Whilst it's hardly complete, below you'll find he helper header I've used to enable me to compile that particular GLSL shader. There are a few gotchas - I couldn't get vertex swizzling to work with my vector classes as the GLSL vector swizzlers (e.g. 'vec.xy', 'vec.zw' etc.) aren't functions but a special case of structure access. Using anonymous unions within a struct might do it for contiguous elements but that would mess up constructors, which are also required by the syntax.
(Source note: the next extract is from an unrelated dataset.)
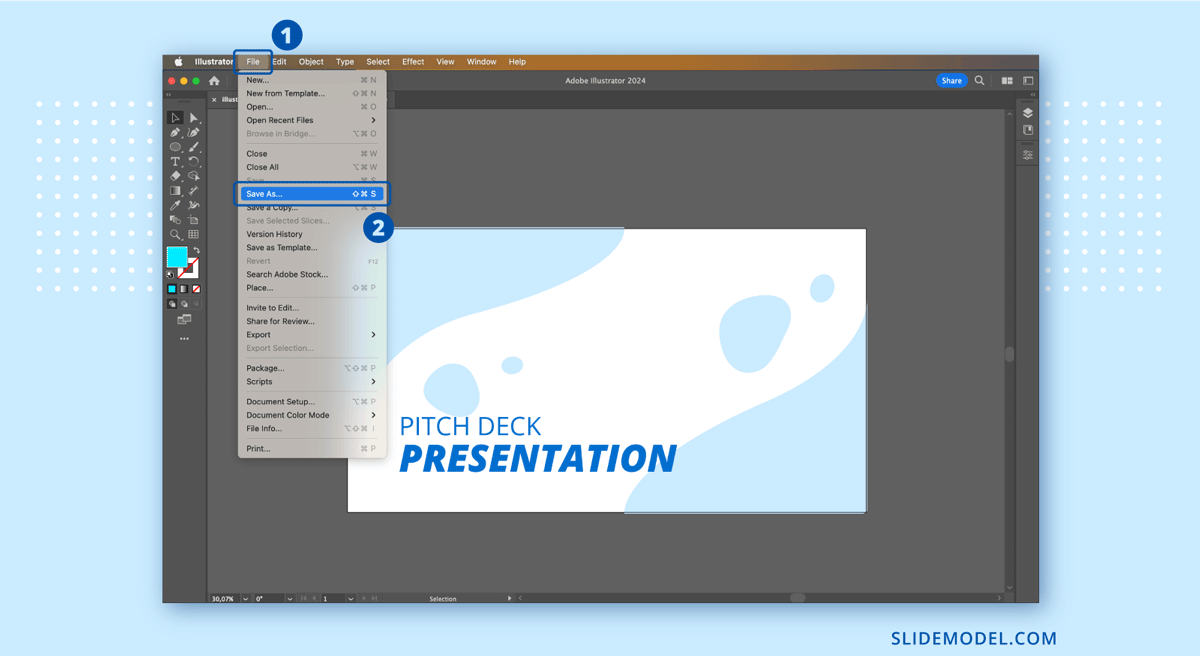Collapse the right panel dock
The width and height of the screenshot is (1200, 656).
1033,95

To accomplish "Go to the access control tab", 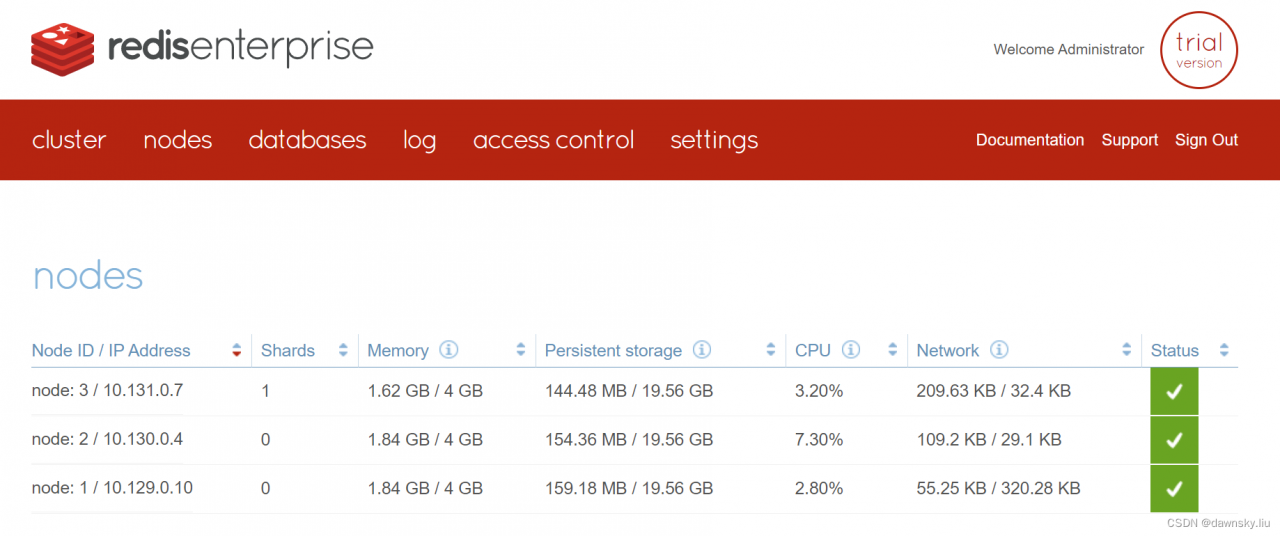I will tap(553, 140).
For many shaders though, just include this code, initialise your shader variables and pick up the result in 'gl_FragColor'. This was designed for shaders run as full-screen rectangles such as would be used for generating textures or ray casting scenes, although it could be adapted for a full rasterizer.

One thing this code isn't is fast: it's a proof of principle and is unoptimized. It's a clear candidate for implementation in a parallel library such as TBB. Also, obvious optimizations such as passing larger objects by const reference were omitted due to the fact that GLSL doesn't bother with that sort of thing and I wanted to compile the code within C++ with as little massaging as possible.

Despite having made no real attempts at optimizing anything, the tremendous speed difference between the CPU and GPU has given me renewed respect for the GPU engineers, as well as the author of the shader optimizer.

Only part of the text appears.